An interview explaining the role of a nurse practitioner and the type of patient that may be referred for TMS (transcranial magnetic stimulation)
My name’s Amy Newstrom and I’m a nurse practitioner at Manlove Psychiatric Group. I’ve been here for about five years.
And what’s your main role here?
I prescribe medications, I help with TMS and then I also do some counseling services.
Do you refer patients for TMS as a nurse practitioner?
Have you ever tried it yourself?
Well, I’ve had pulses for when we’re checking and learning about how to find somebody’s motor threshold but I’ve never had a full treatment myself.
How long have you worked with TMS?
It’s been a little over three years that we’ve been doing it.
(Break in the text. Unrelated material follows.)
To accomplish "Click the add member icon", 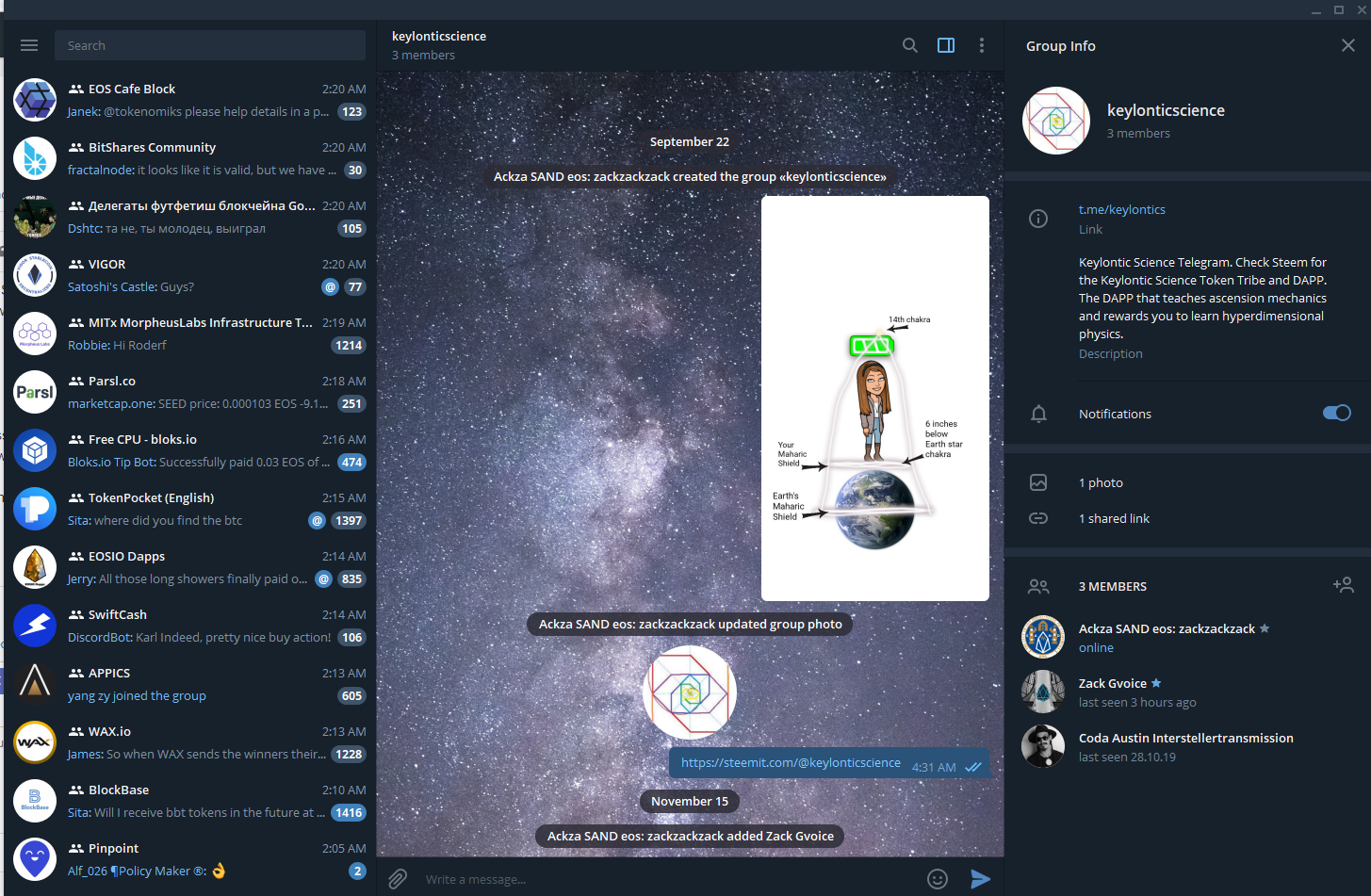I will coord(1343,585).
What has your experience been with your patients who you have referred TMS for?
Mostly positive. I haven’t had any negative experiences other than no reaction or minimal improvement but, statistically, I don’t know what that is, but it’s a small amount of people. If it was a large amount, I wouldn’t keep sending them for TMS.
What in your mind makes somebody a candidate for TMS and somebody who you would refer? Is there some characteristics or qualities about a person that you look for before you say that this person would be a good fit for TMS?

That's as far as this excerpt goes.